What to work on:
a) According to the thread about splitting input lines in Perl, in which Perl version was the \R escape added?
b) Update the thread about splitting input lines in Perl from "2015-06-05 12:26:14 - Detected" to "avoid any split?", replacing "remove" with "delete".
c) Continue the thread about splitting input lines in Perl from the point where it stops.

Reading passage:
I'm still getting lines split on my work environment.
1. *foreach my $line(split /\r|(?>\v|\x0D\x0A)/) {...}*
variant_effect_predictor.pl -database -i input.vcf -o test.vcf
--force_overwrite
2015-06-05 12:26:14 - Starting...
*4.2* ("##fileformat=VCFv4.2 getting" split into "*4.2*" I
putted a print in VEP.pm)
2015-06-05 12:26:14 - Detected format of input file as id
2. *foreach my $line(split /(?>\v|\x0D\x0A)/) {...}*
same result as 1
3. *foreach my $line(split /\r/) {...}
*
same result as 1 and 2
I cannot update Perl version at this moment so I gues I will have to
completely remove this split from variant_effect_predictor.pl code.
How can I update this line of code (176) to avoid any split?
Regards,
Guillermo.
On 05/06/15 10:28, Will McLaren wrote:
> Thanks Matthew for the detective work.
>
> I've removed the \R from the split function and replaced it with what
> perldoc says it is shorthand for; tests pass OK and it seems to work
> on the Windows input file that prompted me to make this change in the
> first place.
>
> I've patched the fix to release/79 and release/80, so Guillermo I'd
> appreciate if you could update your ensembl-tools checkout and give
> this a test run for me.
>
> Thanks everyone
>
> Will
>
> On 4 June 2015 at 19:17, Healy, Matthew <Matthew.Healy at bms.com
> <mailto:Matthew.Healy at bms.com>> wrote:
>
> The \R was added in Perl 5.10.0:
>
> http://perldoc.perl.org/5.10.0/perldelta.html
>
> *Vertical and horizontal whitespace, and linebreak*
>
> Regular expressions now recognize the \vand \hescapes that match
> vertical and horizontal whitespace, respectively. \Vand
> \Hlogically match their complements.

Material shown:
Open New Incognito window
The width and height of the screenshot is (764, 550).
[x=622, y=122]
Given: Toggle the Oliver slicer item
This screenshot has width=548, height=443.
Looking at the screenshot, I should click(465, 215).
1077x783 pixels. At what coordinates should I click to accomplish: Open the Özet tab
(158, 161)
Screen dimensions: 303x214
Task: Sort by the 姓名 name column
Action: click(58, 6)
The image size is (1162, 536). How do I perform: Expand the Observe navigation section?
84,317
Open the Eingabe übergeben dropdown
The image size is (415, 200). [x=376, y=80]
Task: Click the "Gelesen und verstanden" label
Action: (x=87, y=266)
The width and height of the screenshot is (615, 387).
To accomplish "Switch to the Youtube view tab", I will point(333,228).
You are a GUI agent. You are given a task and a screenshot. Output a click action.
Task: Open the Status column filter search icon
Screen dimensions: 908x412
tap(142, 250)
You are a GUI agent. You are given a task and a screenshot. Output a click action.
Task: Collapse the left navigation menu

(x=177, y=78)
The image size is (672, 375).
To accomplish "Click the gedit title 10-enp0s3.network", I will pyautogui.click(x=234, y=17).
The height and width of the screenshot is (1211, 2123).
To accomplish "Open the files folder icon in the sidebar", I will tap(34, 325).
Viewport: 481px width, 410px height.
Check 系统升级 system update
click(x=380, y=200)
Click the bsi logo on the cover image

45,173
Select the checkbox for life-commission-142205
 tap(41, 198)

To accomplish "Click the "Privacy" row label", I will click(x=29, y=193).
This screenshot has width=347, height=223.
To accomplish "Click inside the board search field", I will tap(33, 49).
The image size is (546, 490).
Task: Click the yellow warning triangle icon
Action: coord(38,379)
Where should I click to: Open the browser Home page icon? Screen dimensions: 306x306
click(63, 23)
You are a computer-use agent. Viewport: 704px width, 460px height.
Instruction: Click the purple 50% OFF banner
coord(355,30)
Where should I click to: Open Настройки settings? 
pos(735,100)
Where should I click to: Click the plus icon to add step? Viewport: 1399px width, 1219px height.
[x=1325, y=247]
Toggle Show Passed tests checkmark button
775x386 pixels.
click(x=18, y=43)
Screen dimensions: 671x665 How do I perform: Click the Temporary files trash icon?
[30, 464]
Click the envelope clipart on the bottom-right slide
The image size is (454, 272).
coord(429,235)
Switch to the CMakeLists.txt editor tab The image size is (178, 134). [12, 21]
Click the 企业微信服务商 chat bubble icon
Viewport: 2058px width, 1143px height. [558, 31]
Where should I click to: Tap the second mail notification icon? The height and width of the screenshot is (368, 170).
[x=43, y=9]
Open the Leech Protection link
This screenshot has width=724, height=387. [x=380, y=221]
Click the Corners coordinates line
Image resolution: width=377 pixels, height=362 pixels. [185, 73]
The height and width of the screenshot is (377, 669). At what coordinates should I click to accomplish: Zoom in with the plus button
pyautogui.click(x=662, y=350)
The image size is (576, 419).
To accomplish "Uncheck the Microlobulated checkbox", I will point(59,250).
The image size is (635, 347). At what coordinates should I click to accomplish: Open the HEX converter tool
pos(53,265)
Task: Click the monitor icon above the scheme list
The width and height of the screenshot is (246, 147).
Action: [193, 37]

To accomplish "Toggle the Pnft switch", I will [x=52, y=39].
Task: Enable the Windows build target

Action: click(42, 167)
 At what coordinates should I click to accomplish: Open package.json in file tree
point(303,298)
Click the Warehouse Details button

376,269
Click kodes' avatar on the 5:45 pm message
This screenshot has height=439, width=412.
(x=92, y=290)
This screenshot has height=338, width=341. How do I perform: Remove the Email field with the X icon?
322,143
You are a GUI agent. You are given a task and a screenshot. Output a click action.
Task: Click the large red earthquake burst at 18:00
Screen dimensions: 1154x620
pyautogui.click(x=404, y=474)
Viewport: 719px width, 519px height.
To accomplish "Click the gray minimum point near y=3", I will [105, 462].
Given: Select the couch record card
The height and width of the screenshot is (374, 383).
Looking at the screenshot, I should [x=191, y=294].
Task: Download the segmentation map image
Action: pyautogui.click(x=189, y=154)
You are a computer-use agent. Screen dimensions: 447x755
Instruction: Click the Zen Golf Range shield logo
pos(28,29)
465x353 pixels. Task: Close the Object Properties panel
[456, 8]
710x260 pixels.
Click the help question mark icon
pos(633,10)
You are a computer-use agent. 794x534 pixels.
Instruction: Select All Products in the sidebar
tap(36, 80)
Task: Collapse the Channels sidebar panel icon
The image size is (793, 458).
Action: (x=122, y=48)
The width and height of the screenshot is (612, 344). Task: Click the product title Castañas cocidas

Answers in order:
a) Perl 5.10.0

b)
2015-06-05 12:26:14 - Detected format of input file as id
2. *foreach my $line(split /(?>\v|\x0D\x0A)/) {...}*
same result as 1
3. *foreach my $line(split /\r/) {...}
*
same result as 1 and 2
I cannot update Perl version at this moment so I gues I will have to
completely delete this split from variant_effect_predictor.pl code.
How can I update this line of code (176) to avoid any split?

c)
>
> \Rmatches a generic linebreak, that is, vertical whitespace, plus
> the multi-character sequence "\x0D\x0A".
>
> *From:*dev-bounces at ensembl.org <mailto:dev-bounces at ensembl.org>
> [mailto:dev-bounces at ensembl.org <mailto:dev-bounces at ensembl.org>]
> *On Behalf Of *Guillermo Marco Puche
> *Sent:* 04 June, 2015 2:10 PM
> *To:* dev at ensembl.org <mailto:dev at ensembl.org>
>
>
> *Subject:* Re: [ensembl-dev] VEP 79 API problems
>
> Yes I guess it's clear Perl version is the problem. I'll remove \R
> from this line in the script until I can update Perl version in my
> work environment.
>
> As always, thank you for your fantastic support.
>
> Best regards,
> Guillermo.
>
> El 04/06/2015 a las 18:19, Healy, Matthew escribió:
>
> In the regex documentation for Perl 5.8.8 there is no mention
> of \R (there is of course \r lowercase), so the Perl version
> probably is the issue:
>
> http://perldoc.perl.org/5.8.8/perlre.html
>
> *From:*dev-bounces at ensembl.org
> <mailto:dev-bounces at ensembl.org>
> [mailto:dev-bounces at ensembl.org] *On Behalf Of *Will McLaren
> *Sent:* 04 June, 2015 12:12 PM
> *To:* Ensembl developers list
> *Subject:* Re: [ensembl-dev] VEP 79 API problems
>
> I'm wondering if 5.8.8 has different regex handling to newer
> Perl versions. Someone else in the Ensembl team may know
> better than me on this one.
>
> I believe the Ensembl project now recommends at least 5.10
> (according to
> http://www.ensembl.org/info/docs/api/api_installation.html at
> least); most people in the wild use 5.14 or 5.16 AFAIK.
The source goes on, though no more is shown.